The board conversation that almost ended the company
Lin brought the pivot proposal to her board in October 2024. The data was clear: customers in property management retained at 96% and expanded at 140% NRR. Every other vertical was below 85% retention and 105% NRR. The recommendation was to rebuild the product, marketing, and sales motion entirely around property management.
The board split immediately. Two members, both operators, backed the pivot. Two members, both from the lead investor, resisted. "You are proposing to abandon $3M of your ARR," one said. "In this market, that is not a pivot. That is a liquidation event." The fifth board member, an independent, asked Lin a single question: "If you do not do this, what does the company look like in eighteen months?" Lin said she did not think the company existed in eighteen months without the pivot. The vote was 3-2.
The team reaction and the execution
Lin announced the pivot at an all-hands the following Monday. She lost four people in the first two weeks, including her Head of Sales, who had built the horizontal motion and could not see himself rebuilding it. "I expected the attrition," Lin said. "What I did not expect was how energizing the clarity was for everyone who stayed. We went from a team trying to be good at everything to a team that knew exactly what winning looked like."
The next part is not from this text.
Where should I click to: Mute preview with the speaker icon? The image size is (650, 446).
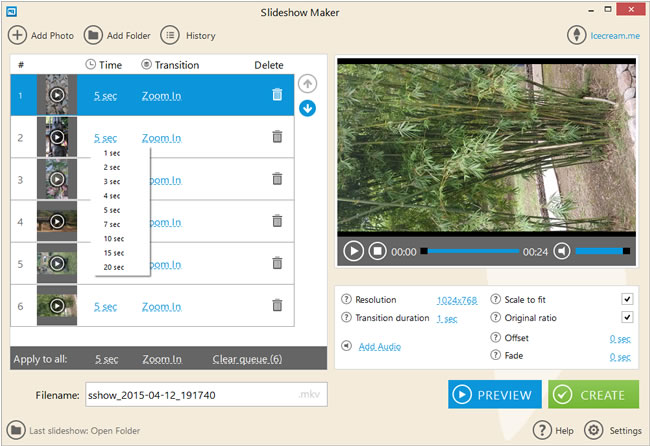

The execution followed a strict sequence. Month one: freeze all non-property-management feature development. Month two: rebuild onboarding and activation flows for property management workflows specifically. Months three through five: rebuild sales collateral, case studies, and outbound targeting around the vertical. Months six through eight: launch vertical-specific integrations with Yardi, AppFolio, and Buildium. Months nine through eleven: begin sunsetting non-property-management accounts through migration support and transparent communication.
The outcome
Eleven months after the pivot, Deskflow was at $9.8M ARR. Gross churn had dropped from 18% annually to 7%. The sales cycle shortened from 62 days to 29 because every conversation started with deep vertical expertise instead of generic workflow language. The company was no longer competing with horizontal automation tools. It was competing with legacy property management software, and winning.
Lin's takeaway is blunt: "Every horizontal SaaS company has a vertical hiding inside it. The question is whether you find it before your runway runs out, or after."